The Defiant Ones: Some Bars Remain Open During the Coronavirus “Shutdown”
So who’s open? My friend sent me that message on Monday night. He wanted to know where he could go get a drink in the Philadelphia area. I told him that all bars in the suburbs had closed (other than for takeout business) under order of the government on Sunday and that Philly bars had all been told to shut down on Monday by 5 p.m. In fact, some bars had already closed voluntarily at the end of last week and over the weekend.
But my friend wasn’t buying it. He pushed me for answers. He piqued my curiosity.
So I reached out to a few other friends and acquaintances, as well as a couple of ne’er-do-wells and barflies. As a guy who sometimes writes about the underbelly of Philadelphia, I have more than a few numbers stored in my phone. It didn’t take long for me to get a lead.
Alas, that suggestion was a bust. I considered calling it a night. It was cold. And I had already made my way out to that first bar. This thing had coronavirus wild goose chase written all over it.
But then a message came in, directing me to a bar not very far away. And I figured, Eh, what the hell.
I pressed on to the second bar and was annoyed to find no immediate signs of life. No glowing neon signs advertising an open oasis of cold, wet beer in this dry, dry land. But then I looked a little closer and saw some light shining forth from within.
Maybe they’re just in there cleaning up, I thought.
I reached for the door, dutifully grasping the handle with the sleeve of my sweatshirt. I pulled. And guess what? It opened.
As I walked up to the bar, I asked the bartender, “So, uh, what time are you guys closing tonight?”
He shrugged his shoulders.
“‘Til it’s closing time, I guess,” he told me. “We’re open. Everybody else can close, but we’re open. That much I know.”
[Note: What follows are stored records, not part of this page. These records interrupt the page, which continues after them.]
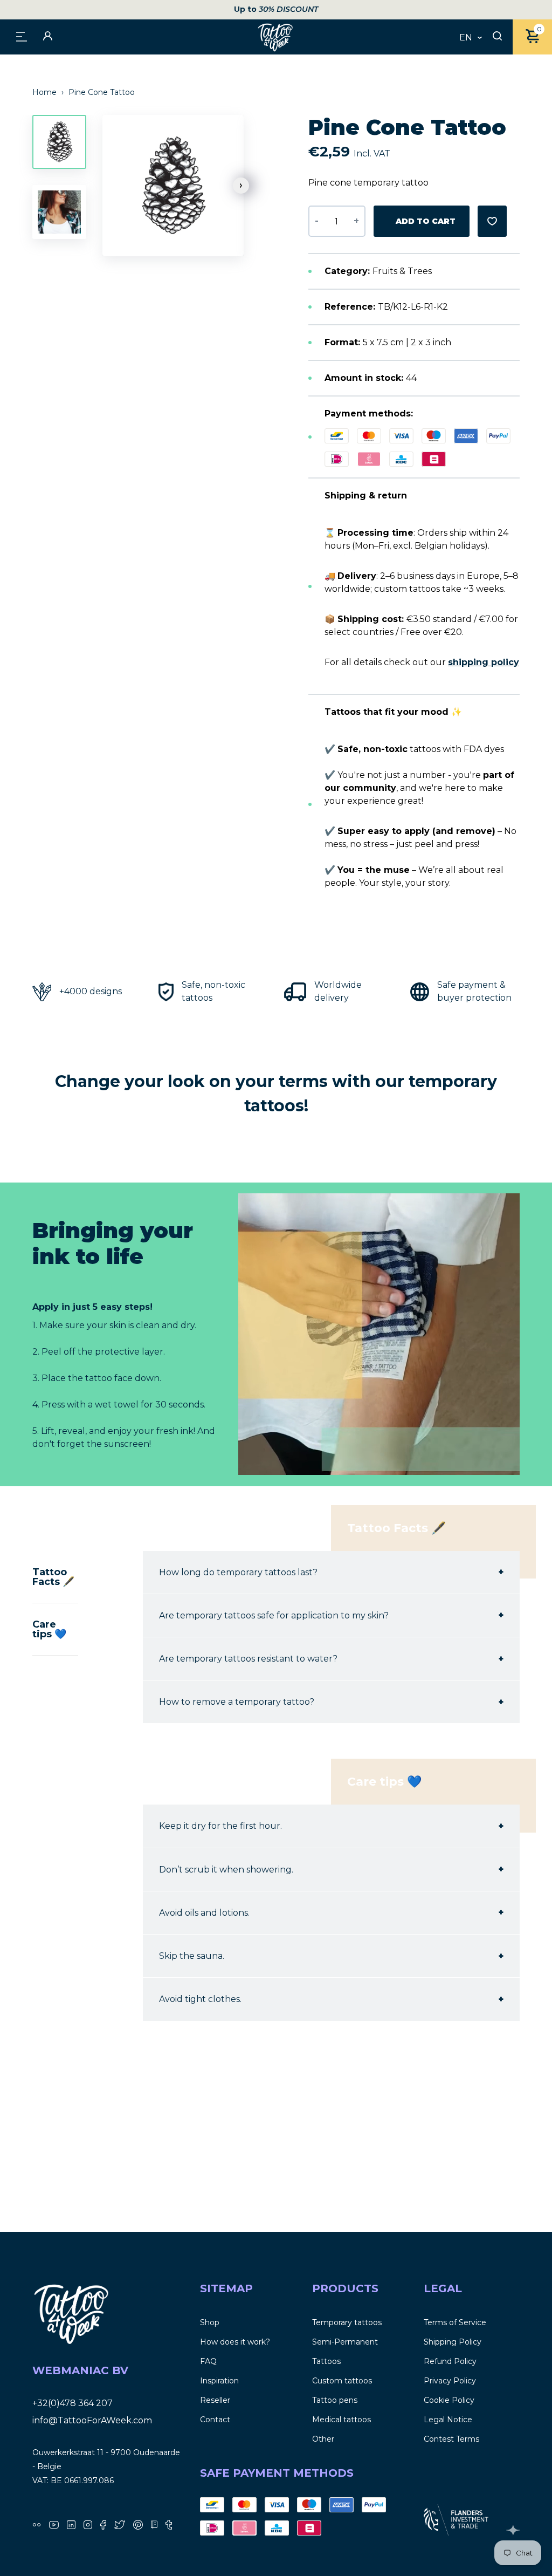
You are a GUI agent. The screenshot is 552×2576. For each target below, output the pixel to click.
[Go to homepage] (276, 37)
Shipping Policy (452, 2342)
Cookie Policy (449, 2400)
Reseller (215, 2400)
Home (45, 92)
Someone mentioned that the bar owner had said earlier in the day that he’d be keeping the bar open until they put “chains on the gates.”
There were maybe a dozen people in the bar. Some were quite drunk. One patron falling into that category insisted on calling me “Pedro” over and over again. I’m not really sure what that was all about.
I asked the bartender about the decision to stay open — I agreed not to name the bar — given the alarm over the coronavirus and the government’s pretty clear instructions.
“That’s why we’re using plastic beer glasses,” he told me, explaining that the cups won’t be reused. “For hygiene.”
I called his attention to the obvious glass-glass sitting on the bar next to the plastic beer cup.
“Well, we don’t have plastic rocks glasses,” he replied.
I moved on to some of the customers.
One guy I met turned out to be a longtime bartender at a bar down the road a bit. That bar decided to close.
“We discussed staying open,” he said. “But in the end, there’s a moral question. If millions of people die, do you want to go down in history as the bar that it all gets traced back to?”
He named some other bars in the area that were staying open. (I later confirmed that they were serving customers by making a brief visit inside each, and I’ve confirmed that some of these bars — as well as others — are already open on Tuesday, aka St. Patrick’s Day.) Then he shook his head.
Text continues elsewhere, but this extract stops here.